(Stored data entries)
--

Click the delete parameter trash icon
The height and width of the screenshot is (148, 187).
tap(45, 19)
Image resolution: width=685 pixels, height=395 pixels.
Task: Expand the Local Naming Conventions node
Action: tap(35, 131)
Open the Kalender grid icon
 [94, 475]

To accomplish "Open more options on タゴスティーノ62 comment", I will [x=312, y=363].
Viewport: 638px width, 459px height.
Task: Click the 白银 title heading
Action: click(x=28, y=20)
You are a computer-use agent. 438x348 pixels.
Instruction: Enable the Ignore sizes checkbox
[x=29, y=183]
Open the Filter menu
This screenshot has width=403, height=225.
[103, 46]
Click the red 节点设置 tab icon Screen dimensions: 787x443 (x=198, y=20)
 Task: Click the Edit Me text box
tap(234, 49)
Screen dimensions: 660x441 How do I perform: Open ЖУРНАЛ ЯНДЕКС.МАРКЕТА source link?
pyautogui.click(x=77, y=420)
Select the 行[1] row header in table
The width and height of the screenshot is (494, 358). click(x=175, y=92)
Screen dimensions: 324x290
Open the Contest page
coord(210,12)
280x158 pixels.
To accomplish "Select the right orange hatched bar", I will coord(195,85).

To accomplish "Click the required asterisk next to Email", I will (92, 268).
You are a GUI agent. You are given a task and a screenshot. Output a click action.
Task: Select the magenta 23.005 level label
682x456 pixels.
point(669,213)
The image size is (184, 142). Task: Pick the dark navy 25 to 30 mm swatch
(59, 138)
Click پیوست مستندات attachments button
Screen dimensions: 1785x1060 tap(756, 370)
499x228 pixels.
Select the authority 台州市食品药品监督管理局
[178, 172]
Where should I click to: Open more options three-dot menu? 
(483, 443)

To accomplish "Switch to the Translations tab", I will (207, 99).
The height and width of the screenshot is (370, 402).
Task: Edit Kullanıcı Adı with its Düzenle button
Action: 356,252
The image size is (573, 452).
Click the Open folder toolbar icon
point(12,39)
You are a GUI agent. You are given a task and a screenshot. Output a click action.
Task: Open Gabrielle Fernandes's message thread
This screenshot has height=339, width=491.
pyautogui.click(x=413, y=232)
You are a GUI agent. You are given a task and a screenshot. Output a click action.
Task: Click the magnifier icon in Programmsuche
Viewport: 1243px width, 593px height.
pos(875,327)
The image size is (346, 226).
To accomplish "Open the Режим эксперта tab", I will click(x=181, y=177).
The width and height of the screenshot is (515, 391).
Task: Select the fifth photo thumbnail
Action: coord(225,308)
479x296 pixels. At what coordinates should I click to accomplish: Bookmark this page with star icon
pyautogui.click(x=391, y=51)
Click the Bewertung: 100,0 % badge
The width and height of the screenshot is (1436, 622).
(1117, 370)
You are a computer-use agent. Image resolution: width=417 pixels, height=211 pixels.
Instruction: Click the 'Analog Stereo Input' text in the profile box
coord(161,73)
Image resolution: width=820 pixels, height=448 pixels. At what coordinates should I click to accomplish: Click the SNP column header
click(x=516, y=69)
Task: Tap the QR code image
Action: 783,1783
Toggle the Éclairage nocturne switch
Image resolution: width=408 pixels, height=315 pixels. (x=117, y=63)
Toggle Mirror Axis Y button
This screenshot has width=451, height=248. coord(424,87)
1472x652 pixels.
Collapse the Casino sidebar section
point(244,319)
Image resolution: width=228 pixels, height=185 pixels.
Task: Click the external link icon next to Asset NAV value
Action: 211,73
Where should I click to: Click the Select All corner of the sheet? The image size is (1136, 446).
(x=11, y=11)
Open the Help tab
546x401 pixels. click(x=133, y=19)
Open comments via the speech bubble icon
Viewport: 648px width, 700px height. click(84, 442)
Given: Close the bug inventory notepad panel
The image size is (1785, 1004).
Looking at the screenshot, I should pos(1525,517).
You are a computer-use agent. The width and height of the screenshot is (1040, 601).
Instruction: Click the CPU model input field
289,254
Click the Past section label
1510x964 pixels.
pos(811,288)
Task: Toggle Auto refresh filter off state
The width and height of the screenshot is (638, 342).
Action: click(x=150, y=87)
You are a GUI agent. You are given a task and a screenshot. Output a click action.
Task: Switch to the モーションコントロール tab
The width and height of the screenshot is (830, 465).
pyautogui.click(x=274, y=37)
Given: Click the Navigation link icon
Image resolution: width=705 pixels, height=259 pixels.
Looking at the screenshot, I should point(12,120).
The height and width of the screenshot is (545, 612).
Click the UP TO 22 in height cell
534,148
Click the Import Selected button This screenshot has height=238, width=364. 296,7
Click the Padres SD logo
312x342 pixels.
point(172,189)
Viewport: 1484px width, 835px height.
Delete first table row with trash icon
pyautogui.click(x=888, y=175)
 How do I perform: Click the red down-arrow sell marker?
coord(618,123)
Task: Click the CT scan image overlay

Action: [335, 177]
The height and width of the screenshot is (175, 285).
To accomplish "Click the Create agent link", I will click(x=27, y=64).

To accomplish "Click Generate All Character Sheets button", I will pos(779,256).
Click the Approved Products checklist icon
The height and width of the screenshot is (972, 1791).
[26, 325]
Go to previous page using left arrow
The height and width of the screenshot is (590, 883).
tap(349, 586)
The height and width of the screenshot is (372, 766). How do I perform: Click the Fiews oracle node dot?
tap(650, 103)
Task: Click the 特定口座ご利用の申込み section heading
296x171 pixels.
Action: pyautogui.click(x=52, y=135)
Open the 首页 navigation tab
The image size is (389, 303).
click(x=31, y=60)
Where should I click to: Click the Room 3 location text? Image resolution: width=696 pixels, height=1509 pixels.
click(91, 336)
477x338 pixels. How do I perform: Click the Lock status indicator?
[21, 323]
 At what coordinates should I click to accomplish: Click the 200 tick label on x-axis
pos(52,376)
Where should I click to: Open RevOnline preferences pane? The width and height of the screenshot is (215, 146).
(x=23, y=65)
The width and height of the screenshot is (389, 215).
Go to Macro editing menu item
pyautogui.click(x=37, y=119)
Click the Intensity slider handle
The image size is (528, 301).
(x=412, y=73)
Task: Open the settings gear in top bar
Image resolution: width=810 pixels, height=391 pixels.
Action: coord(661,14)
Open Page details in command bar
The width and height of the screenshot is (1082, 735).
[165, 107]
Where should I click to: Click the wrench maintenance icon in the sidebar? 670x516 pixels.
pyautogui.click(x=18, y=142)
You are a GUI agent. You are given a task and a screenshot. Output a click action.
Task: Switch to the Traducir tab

--

Required work → Reproduce every line from the entries that holds the word "computer".

Written solution →
You are a computer-use agent. 438x348 pixels.
You are a computer-use agent. Image resolution: width=417 pixels, height=211 pixels.
You are a computer-use agent. The width and height of the screenshot is (1040, 601).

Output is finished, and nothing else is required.